While the report’s findings raise questions as to whether national targets could ever truly deliver sustainable development, the SDG framework remains useful as a means of tracking and improving on progress. Robust, consistent and measurable targets are undoubtedly necessary in determining where countries want to go, and how they will get there.
The main challenge is the development of strategies that acknowledge the interconnections between each goal. The transformational vision of the SDGs relies on such a holistic perspective, which identifies possible synergies while addressing potential trade-offs between targets.

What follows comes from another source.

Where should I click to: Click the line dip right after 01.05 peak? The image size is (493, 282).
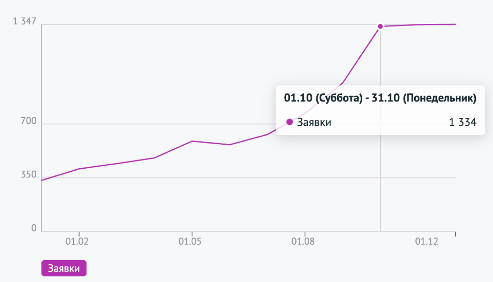pos(229,144)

Social, economic and environmental systems are deeply interconnected, with the UN itself acknowledging that, “ the 2030 Agenda for Sustainable Development states that the Sustainable Development Gaols (SDGs) are integrated and indivisible and balance the three dimensions of sustainable development (economic, social, and environmental).
The interlinkages and integrated nature of the SDGs are of crucial importance in ensuring that the purpose of the new Agenda is realised”. The UK report supports this, concluding with 120 individual recommendations on how the UK can advance its progress towards the SDGs. It identifies holistic planning, strong cross-departmental leadership and stakeholder engagement as three core priorities.
“The SDGs have tremendous potential to mobilise action across the whole of society but both government and business are missing an opportunity to use the holistic framing of the SDGs to address systemic challenges”, it says, “we see clear evidence that the strong interconnections between the Goals (and their Targets) mean that tackling these issues will require systemic change. The Goals cannot be achieved in isolation.”
Such recommendations raise hope that the UK, and other nations around the world, could improve their progress towards the delivery of the SDGs.
Doing so, however, will demand a holistic overview of the specific contexts of different locations, the contributions and limitations of stakeholders such as the private sector, and the implementation of national strategies that recognise how each goal interlinks with the others.